### Records

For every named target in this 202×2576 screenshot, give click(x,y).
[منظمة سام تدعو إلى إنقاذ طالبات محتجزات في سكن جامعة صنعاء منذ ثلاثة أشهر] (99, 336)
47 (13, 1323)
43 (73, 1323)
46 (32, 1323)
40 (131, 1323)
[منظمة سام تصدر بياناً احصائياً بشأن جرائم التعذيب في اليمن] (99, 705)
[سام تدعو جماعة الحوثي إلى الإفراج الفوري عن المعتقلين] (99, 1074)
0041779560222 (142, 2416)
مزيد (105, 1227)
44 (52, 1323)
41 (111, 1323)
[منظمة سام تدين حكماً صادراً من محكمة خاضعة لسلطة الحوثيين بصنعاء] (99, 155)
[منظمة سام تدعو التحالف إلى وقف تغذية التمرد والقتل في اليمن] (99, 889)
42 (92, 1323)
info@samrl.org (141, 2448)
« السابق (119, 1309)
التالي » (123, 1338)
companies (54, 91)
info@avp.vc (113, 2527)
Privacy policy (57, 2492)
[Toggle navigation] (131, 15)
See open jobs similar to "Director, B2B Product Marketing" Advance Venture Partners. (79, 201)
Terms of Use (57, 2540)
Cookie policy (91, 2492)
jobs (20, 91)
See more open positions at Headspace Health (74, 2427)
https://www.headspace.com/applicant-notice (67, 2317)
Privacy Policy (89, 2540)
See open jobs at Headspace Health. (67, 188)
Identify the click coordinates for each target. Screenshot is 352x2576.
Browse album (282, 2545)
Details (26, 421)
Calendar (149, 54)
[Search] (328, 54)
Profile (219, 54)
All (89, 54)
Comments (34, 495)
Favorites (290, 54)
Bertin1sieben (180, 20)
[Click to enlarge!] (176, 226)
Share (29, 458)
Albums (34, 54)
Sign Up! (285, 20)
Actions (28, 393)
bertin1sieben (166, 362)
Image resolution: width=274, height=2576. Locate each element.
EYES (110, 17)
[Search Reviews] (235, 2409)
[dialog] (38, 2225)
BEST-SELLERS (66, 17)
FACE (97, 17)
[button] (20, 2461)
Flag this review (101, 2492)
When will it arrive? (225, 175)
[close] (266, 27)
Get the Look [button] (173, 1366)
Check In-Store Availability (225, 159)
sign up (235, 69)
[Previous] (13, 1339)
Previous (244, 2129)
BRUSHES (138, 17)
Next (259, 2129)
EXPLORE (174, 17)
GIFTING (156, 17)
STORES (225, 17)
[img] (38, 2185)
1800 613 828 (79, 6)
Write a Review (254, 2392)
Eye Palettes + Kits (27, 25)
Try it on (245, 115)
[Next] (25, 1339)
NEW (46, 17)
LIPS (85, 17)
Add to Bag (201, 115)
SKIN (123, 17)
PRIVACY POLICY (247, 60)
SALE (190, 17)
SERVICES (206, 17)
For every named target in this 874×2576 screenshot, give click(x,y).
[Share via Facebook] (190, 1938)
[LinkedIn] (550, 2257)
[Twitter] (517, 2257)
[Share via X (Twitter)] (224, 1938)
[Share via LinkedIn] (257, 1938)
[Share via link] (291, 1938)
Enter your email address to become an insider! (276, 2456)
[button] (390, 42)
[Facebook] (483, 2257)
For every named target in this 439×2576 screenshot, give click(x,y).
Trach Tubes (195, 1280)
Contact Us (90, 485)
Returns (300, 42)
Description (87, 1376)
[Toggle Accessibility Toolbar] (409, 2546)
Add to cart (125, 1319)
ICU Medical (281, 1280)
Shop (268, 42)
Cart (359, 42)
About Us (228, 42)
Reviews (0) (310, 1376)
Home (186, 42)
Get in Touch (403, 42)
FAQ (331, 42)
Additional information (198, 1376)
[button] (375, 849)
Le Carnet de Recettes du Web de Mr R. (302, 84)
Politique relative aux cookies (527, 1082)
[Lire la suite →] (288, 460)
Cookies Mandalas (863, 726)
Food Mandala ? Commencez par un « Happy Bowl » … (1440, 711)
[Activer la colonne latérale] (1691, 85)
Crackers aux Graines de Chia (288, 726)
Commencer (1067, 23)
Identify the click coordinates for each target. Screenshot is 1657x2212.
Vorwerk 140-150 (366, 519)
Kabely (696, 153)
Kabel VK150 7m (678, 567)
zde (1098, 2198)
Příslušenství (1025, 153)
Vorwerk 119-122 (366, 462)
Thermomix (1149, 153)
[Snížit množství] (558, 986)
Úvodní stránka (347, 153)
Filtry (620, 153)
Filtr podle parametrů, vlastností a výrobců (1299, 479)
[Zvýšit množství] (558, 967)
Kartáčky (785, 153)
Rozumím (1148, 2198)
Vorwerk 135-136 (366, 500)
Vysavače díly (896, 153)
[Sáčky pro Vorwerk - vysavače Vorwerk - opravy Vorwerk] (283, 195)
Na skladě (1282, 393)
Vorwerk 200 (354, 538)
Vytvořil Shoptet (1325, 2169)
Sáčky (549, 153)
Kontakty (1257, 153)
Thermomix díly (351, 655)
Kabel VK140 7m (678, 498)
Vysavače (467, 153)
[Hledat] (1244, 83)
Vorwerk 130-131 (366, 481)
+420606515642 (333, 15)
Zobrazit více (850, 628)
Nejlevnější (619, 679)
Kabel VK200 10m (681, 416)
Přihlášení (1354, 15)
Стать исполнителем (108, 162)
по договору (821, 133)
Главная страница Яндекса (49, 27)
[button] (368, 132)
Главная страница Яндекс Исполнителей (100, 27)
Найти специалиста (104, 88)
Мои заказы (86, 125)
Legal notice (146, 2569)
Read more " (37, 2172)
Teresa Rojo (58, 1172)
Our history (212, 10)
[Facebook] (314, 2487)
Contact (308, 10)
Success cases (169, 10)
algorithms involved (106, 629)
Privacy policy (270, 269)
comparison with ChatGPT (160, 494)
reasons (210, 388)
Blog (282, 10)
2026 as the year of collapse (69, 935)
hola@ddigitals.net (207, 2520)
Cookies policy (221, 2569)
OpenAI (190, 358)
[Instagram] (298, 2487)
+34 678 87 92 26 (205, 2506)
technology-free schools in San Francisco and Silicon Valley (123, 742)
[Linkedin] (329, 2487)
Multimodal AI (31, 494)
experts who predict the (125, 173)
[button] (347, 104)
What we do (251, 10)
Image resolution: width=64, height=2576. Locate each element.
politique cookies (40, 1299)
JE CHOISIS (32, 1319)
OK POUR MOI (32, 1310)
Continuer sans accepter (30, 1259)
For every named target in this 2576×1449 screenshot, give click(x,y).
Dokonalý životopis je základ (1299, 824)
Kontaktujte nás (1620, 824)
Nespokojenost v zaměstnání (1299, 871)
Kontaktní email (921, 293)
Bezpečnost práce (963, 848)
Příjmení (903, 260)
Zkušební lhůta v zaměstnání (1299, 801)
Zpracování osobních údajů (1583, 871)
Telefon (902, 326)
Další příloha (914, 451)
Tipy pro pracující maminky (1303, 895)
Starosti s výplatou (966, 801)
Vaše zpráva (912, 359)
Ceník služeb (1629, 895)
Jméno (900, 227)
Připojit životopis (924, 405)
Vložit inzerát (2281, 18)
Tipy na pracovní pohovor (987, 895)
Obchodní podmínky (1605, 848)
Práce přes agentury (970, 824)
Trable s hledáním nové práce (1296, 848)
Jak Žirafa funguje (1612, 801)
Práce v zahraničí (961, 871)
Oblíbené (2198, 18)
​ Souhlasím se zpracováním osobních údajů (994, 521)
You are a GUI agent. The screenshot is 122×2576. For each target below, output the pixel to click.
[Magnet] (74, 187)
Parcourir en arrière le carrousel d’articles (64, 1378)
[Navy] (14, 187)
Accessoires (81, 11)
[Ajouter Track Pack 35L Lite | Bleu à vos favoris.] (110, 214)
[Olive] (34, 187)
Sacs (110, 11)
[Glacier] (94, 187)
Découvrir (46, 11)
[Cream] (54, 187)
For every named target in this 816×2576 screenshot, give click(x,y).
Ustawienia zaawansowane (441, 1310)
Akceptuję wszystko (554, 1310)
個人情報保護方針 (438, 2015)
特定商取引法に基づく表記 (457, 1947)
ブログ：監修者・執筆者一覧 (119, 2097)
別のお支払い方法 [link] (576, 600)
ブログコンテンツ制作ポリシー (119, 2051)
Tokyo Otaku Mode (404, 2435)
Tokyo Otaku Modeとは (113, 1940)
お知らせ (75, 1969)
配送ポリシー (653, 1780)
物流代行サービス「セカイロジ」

######

> _Problem to solve_: Exactly the lines from the one holding "technology-free schools in" to the final line of the listing, both included, must make up the answer.

> _Answer to the exercise_:
technology-free schools in San Francisco and Silicon Valley (123, 742)
[Linkedin] (329, 2487)
Multimodal AI (31, 494)
experts who predict the (125, 173)
[button] (347, 104)
What we do (251, 10)
Image resolution: width=64, height=2576. Locate each element.
politique cookies (40, 1299)
JE CHOISIS (32, 1319)
OK POUR MOI (32, 1310)
Continuer sans accepter (30, 1259)
For every named target in this 2576×1449 screenshot, give click(x,y).
Dokonalý životopis je základ (1299, 824)
Kontaktujte nás (1620, 824)
Nespokojenost v zaměstnání (1299, 871)
Kontaktní email (921, 293)
Bezpečnost práce (963, 848)
Příjmení (903, 260)
Zkušební lhůta v zaměstnání (1299, 801)
Zpracování osobních údajů (1583, 871)
Telefon (902, 326)
Další příloha (914, 451)
Tipy pro pracující maminky (1303, 895)
Starosti s výplatou (966, 801)
Vaše zpráva (912, 359)
Ceník služeb (1629, 895)
Jméno (900, 227)
Připojit životopis (924, 405)
Vložit inzerát (2281, 18)
Tipy na pracovní pohovor (987, 895)
Obchodní podmínky (1605, 848)
Práce přes agentury (970, 824)
Trable s hledáním nové práce (1296, 848)
Jak Žirafa funguje (1612, 801)
Práce v zahraničí (961, 871)
Oblíbené (2198, 18)
​ Souhlasím se zpracováním osobních údajů (994, 521)
You are a GUI agent. The screenshot is 122×2576. For each target below, output the pixel to click.
[Magnet] (74, 187)
Parcourir en arrière le carrousel d’articles (64, 1378)
[Navy] (14, 187)
Accessoires (81, 11)
[Ajouter Track Pack 35L Lite | Bleu à vos favoris.] (110, 214)
[Olive] (34, 187)
Sacs (110, 11)
[Glacier] (94, 187)
Découvrir (46, 11)
[Cream] (54, 187)
For every named target in this 816×2576 screenshot, give click(x,y).
Ustawienia zaawansowane (441, 1310)
Akceptuję wszystko (554, 1310)
個人情報保護方針 (438, 2015)
特定商取引法に基づく表記 (457, 1947)
ブログ：監修者・執筆者一覧 (119, 2097)
別のお支払い方法 [link] (576, 600)
ブログコンテンツ制作ポリシー (119, 2051)
Tokyo Otaku Mode (404, 2435)
Tokyo Otaku Modeとは (113, 1940)
お知らせ (75, 1969)
配送ポリシー (653, 1780)
物流代行サービス「セカイロジ」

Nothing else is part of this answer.